Good Life Cuisine
Let's Grow Together
Let's Grow Together
This weeks' topic: Challenge the Food Police. It is about challenging unhelpful, undermining, negative self-talk we learned during years of dieting. Food choices are not moral choices, and we need to learn not to treat them this way. Marking a day good or bad depending on how many diet rules we broke or obeyed is not helpful.

Thoughts lie at the source of our feelings, and eventually, our behaviour. This model is a basis of CBT - Cognitive Behavioral Therapy, a popular psychotherapeutic approach. We form thinking patterns and habits based on beliefs and values we have adopted. Diet mentality implies certain beliefs, and the resulting rules, and thoughts. These thoughts trigger certain feelings, and eventually behaviours.

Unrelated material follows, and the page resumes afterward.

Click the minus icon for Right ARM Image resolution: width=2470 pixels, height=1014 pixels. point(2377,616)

We engage in self-talk all the time. E.g. I might believe that brownies are bad for me, that they make me fat (the belief). If I eat brownies or think about eating them (a trigger), all sorts of thoughts may start rushing through my mind. I may think "look at you, eating those brownies, this will make you fat", "this should be your last brownie", "you are going on a diet right away"... You can imagine all sorts of similar thoughts in line with the diet mentality. As a result of thinking these thoughts, I will probably start feeling anxiety, or even guilt. The resulting behaviour often is over-eating. This enforces some of the original beliefs and thoughts. I'm stuck in the middle of a vicious circle. As long as these underlying beliefs and thinking habits are there, I will stay stuck.

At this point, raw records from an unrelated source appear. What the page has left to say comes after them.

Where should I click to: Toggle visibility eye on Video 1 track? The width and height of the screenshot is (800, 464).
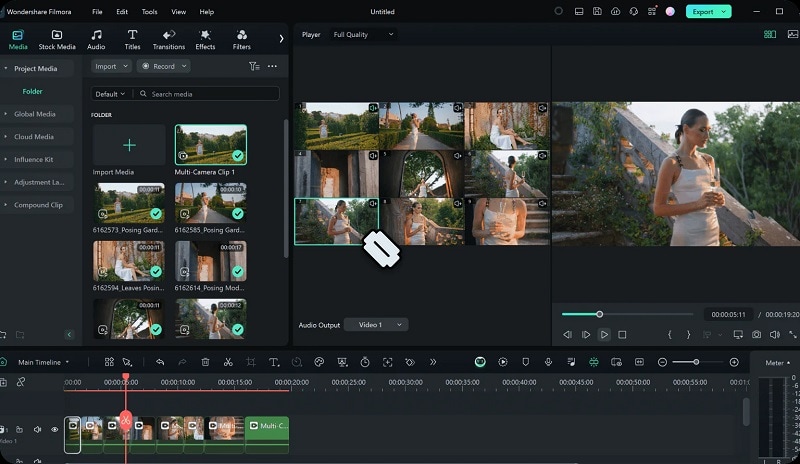click(54, 429)
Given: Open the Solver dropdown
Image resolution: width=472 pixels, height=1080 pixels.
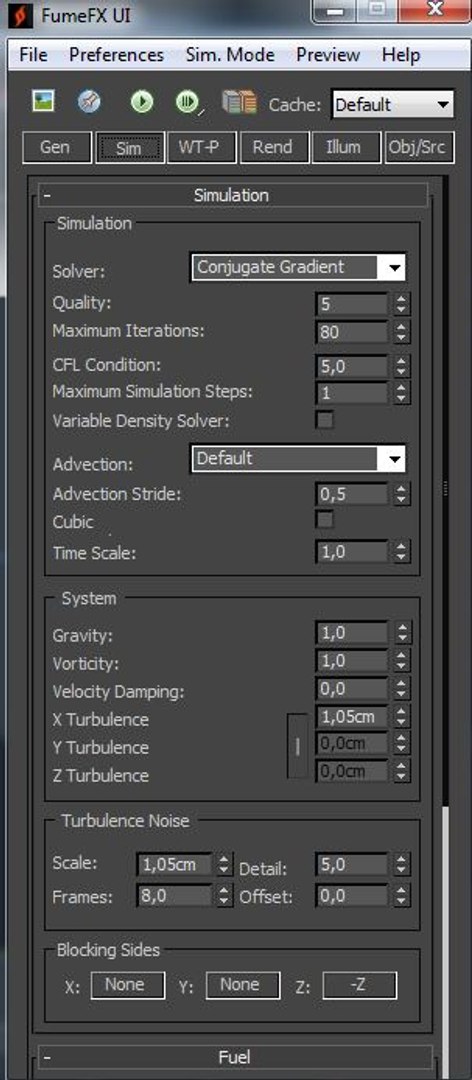Looking at the screenshot, I should pyautogui.click(x=298, y=267).
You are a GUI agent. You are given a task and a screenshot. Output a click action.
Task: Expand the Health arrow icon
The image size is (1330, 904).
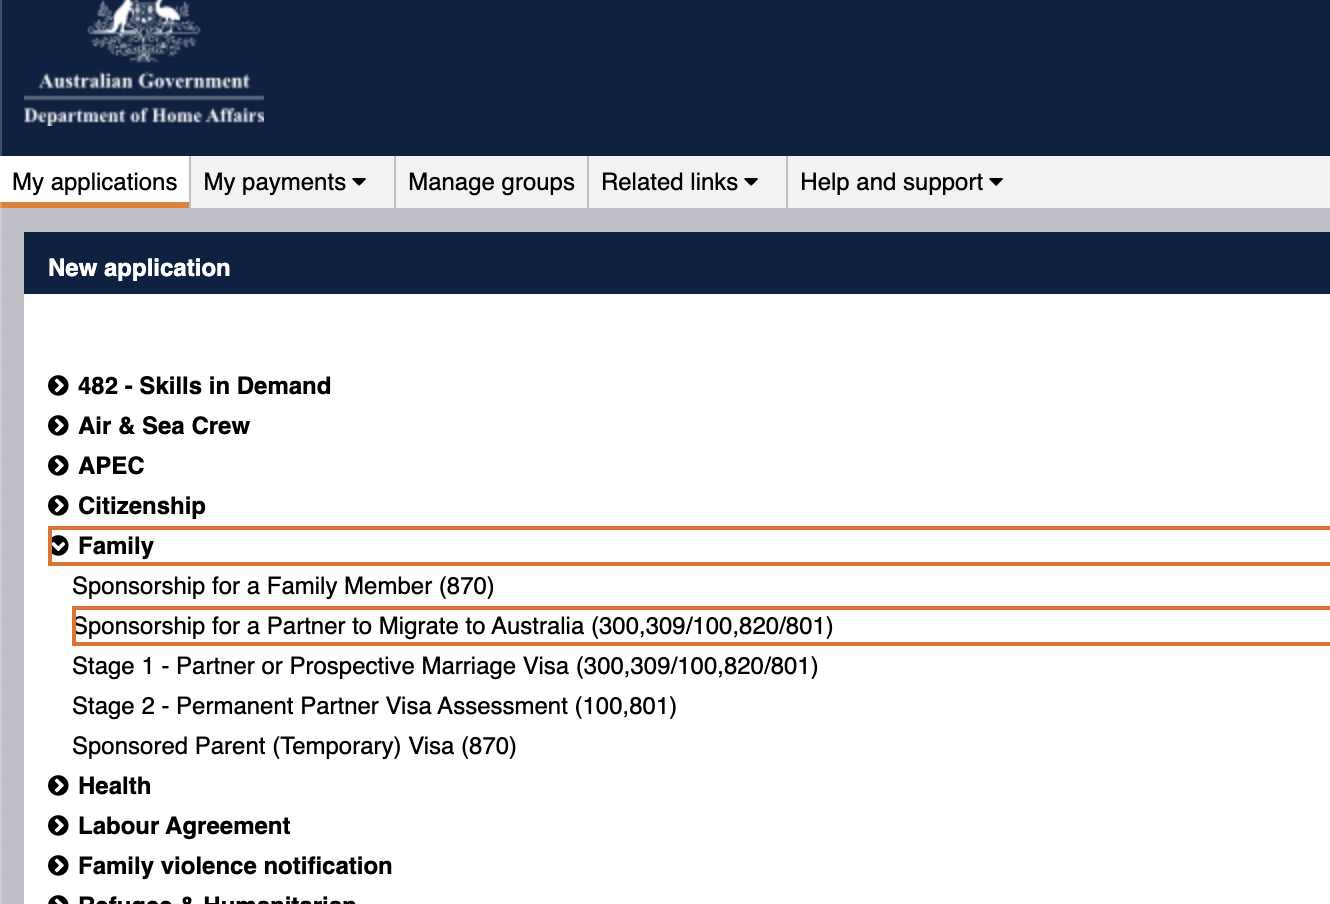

The Intuitive Eating book calls thesw inner voices: the Food Police. Join me this week in trying to learn how to recognize, challenge, refute, and eventually kick the Food Police out of our heads.
Mon, 03/08/2010 - 16:29
I can almost predict the way I will eat on a given day based on how I feel when I get up in the morning. If it's gloomy outside and I'm feeling grumpy and my jeans are too tight and I am hating on myself, then without even thinking I am much more likely to eat a burger and fries for lunch than a turkey sandwich and an apple. I seem to use food as evidence or proof of what kind of person I think I am that day. If I feel smart and capable and decent-looking, I give myself healthy and nourishing foods, with treats in small but satisfying doses. On the other hand, if I feel like a fat, pathetic failure, I punish myself with empty, manufactured foods because that's all I feel I deserve. I'm not exactly proud of this behavior, but at least I am coming to recognize this pattern of how my thoughts influence my approach to eating, and can use that recognition to arrest negative thoughts before they can do me harm.